[WHAT THIS TASK INVOLVES] Each record is to be duplicated exactly, with nothing added.

[SUPPLIED RECORDS]
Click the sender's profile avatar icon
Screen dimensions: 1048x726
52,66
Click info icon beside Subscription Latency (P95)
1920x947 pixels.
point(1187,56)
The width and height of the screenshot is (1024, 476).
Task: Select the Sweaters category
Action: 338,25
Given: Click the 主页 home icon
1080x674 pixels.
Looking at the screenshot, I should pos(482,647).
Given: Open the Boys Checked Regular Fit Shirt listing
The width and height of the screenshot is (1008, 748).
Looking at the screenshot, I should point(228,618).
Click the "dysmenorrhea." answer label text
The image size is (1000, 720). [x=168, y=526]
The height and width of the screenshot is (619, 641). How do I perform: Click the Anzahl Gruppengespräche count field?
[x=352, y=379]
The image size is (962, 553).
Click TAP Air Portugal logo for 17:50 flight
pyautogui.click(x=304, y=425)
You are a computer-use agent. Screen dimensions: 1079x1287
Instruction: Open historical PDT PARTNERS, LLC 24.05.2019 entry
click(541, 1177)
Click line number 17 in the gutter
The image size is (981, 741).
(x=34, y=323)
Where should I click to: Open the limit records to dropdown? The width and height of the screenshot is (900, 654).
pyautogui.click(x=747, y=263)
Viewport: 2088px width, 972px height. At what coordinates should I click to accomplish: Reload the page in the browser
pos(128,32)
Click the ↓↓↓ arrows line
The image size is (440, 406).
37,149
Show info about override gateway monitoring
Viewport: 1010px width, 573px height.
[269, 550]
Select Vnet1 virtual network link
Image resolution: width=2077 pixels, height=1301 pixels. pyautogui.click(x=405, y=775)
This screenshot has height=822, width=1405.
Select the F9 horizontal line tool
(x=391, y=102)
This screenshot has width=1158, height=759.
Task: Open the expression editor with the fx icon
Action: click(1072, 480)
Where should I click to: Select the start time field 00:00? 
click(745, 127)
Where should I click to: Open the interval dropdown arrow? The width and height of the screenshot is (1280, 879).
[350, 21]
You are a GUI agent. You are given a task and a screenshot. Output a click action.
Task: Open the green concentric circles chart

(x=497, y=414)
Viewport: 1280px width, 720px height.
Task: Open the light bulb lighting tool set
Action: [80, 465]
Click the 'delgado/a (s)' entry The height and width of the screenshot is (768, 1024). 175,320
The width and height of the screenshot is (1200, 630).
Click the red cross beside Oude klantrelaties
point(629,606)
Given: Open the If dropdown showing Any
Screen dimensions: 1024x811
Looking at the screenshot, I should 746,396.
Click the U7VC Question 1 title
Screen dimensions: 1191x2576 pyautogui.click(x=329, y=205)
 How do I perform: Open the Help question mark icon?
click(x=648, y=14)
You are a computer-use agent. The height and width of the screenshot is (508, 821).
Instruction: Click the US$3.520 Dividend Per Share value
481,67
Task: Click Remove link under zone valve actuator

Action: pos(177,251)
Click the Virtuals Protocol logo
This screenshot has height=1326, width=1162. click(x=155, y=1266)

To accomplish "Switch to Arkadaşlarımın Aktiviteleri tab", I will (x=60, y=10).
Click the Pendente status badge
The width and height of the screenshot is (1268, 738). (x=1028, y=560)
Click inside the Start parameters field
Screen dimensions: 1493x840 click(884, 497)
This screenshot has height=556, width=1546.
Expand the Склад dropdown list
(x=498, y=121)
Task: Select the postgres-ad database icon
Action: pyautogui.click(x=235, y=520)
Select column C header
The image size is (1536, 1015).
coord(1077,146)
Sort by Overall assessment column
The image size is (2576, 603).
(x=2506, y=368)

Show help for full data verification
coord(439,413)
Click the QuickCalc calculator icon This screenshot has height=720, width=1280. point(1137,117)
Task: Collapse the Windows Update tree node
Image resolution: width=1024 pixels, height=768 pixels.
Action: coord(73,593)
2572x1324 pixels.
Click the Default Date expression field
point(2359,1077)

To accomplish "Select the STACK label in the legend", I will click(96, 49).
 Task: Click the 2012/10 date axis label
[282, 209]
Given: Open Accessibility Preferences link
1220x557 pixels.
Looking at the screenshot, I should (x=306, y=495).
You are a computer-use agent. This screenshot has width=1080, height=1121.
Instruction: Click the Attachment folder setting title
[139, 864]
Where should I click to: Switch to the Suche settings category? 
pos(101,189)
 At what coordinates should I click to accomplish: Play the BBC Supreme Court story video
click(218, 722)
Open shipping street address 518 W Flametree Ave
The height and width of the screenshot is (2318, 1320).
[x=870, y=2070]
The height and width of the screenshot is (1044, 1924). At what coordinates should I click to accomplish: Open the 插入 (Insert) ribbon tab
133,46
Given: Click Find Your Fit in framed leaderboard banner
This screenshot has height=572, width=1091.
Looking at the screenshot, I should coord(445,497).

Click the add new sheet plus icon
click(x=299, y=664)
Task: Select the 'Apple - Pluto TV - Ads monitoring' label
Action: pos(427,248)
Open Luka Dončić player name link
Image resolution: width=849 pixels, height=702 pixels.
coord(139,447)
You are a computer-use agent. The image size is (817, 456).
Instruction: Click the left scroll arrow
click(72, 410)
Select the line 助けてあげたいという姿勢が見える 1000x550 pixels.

[SOLUTION TO THE EXERCISE]
Click the sender's profile avatar icon
Screen dimensions: 1048x726
52,66
Click info icon beside Subscription Latency (P95)
1920x947 pixels.
point(1187,56)
The width and height of the screenshot is (1024, 476).
Task: Select the Sweaters category
Action: 338,25
Given: Click the 主页 home icon
1080x674 pixels.
Looking at the screenshot, I should pos(482,647).
Given: Open the Boys Checked Regular Fit Shirt listing
The width and height of the screenshot is (1008, 748).
Looking at the screenshot, I should point(228,618).
Click the "dysmenorrhea." answer label text
The image size is (1000, 720). [x=168, y=526]
The height and width of the screenshot is (619, 641). How do I perform: Click the Anzahl Gruppengespräche count field?
[x=352, y=379]
The image size is (962, 553).
Click TAP Air Portugal logo for 17:50 flight
pyautogui.click(x=304, y=425)
You are a computer-use agent. Screen dimensions: 1079x1287
Instruction: Open historical PDT PARTNERS, LLC 24.05.2019 entry
click(541, 1177)
Click line number 17 in the gutter
The image size is (981, 741).
(x=34, y=323)
Where should I click to: Open the limit records to dropdown? The width and height of the screenshot is (900, 654).
pyautogui.click(x=747, y=263)
Viewport: 2088px width, 972px height. At what coordinates should I click to accomplish: Reload the page in the browser
pos(128,32)
Click the ↓↓↓ arrows line
The image size is (440, 406).
37,149
Show info about override gateway monitoring
Viewport: 1010px width, 573px height.
[269, 550]
Select Vnet1 virtual network link
Image resolution: width=2077 pixels, height=1301 pixels. pyautogui.click(x=405, y=775)
This screenshot has height=822, width=1405.
Select the F9 horizontal line tool
(x=391, y=102)
This screenshot has width=1158, height=759.
Task: Open the expression editor with the fx icon
Action: click(1072, 480)
Where should I click to: Select the start time field 00:00? 
click(745, 127)
Where should I click to: Open the interval dropdown arrow? The width and height of the screenshot is (1280, 879).
[350, 21]
You are a GUI agent. You are given a task and a screenshot. Output a click action.
Task: Open the green concentric circles chart

(x=497, y=414)
Viewport: 1280px width, 720px height.
Task: Open the light bulb lighting tool set
Action: [80, 465]
Click the 'delgado/a (s)' entry The height and width of the screenshot is (768, 1024). 175,320
The width and height of the screenshot is (1200, 630).
Click the red cross beside Oude klantrelaties
point(629,606)
Given: Open the If dropdown showing Any
Screen dimensions: 1024x811
Looking at the screenshot, I should 746,396.
Click the U7VC Question 1 title
Screen dimensions: 1191x2576 pyautogui.click(x=329, y=205)
 How do I perform: Open the Help question mark icon?
click(x=648, y=14)
You are a computer-use agent. The height and width of the screenshot is (508, 821).
Instruction: Click the US$3.520 Dividend Per Share value
481,67
Task: Click Remove link under zone valve actuator

Action: pos(177,251)
Click the Virtuals Protocol logo
This screenshot has height=1326, width=1162. click(x=155, y=1266)

To accomplish "Switch to Arkadaşlarımın Aktiviteleri tab", I will (x=60, y=10).
Click the Pendente status badge
The width and height of the screenshot is (1268, 738). (x=1028, y=560)
Click inside the Start parameters field
Screen dimensions: 1493x840 click(884, 497)
This screenshot has height=556, width=1546.
Expand the Склад dropdown list
(x=498, y=121)
Task: Select the postgres-ad database icon
Action: pyautogui.click(x=235, y=520)
Select column C header
The image size is (1536, 1015).
coord(1077,146)
Sort by Overall assessment column
The image size is (2576, 603).
(x=2506, y=368)

Show help for full data verification
coord(439,413)
Click the QuickCalc calculator icon This screenshot has height=720, width=1280. point(1137,117)
Task: Collapse the Windows Update tree node
Image resolution: width=1024 pixels, height=768 pixels.
Action: coord(73,593)
2572x1324 pixels.
Click the Default Date expression field
point(2359,1077)

To accomplish "Select the STACK label in the legend", I will click(96, 49).
 Task: Click the 2012/10 date axis label
[282, 209]
Given: Open Accessibility Preferences link
1220x557 pixels.
Looking at the screenshot, I should (x=306, y=495).
You are a computer-use agent. This screenshot has width=1080, height=1121.
Instruction: Click the Attachment folder setting title
[139, 864]
Where should I click to: Switch to the Suche settings category? 
pos(101,189)
 At what coordinates should I click to accomplish: Play the BBC Supreme Court story video
click(218, 722)
Open shipping street address 518 W Flametree Ave
The height and width of the screenshot is (2318, 1320).
[x=870, y=2070]
The height and width of the screenshot is (1044, 1924). At what coordinates should I click to accomplish: Open the 插入 (Insert) ribbon tab
133,46
Given: Click Find Your Fit in framed leaderboard banner
This screenshot has height=572, width=1091.
Looking at the screenshot, I should coord(445,497).

Click the add new sheet plus icon
click(x=299, y=664)
Task: Select the 'Apple - Pluto TV - Ads monitoring' label
Action: pos(427,248)
Open Luka Dončić player name link
Image resolution: width=849 pixels, height=702 pixels.
coord(139,447)
You are a computer-use agent. The image size is (817, 456).
Instruction: Click the left scroll arrow
click(72, 410)
Select the line 助けてあげたいという姿勢が見える 1000x550 pixels.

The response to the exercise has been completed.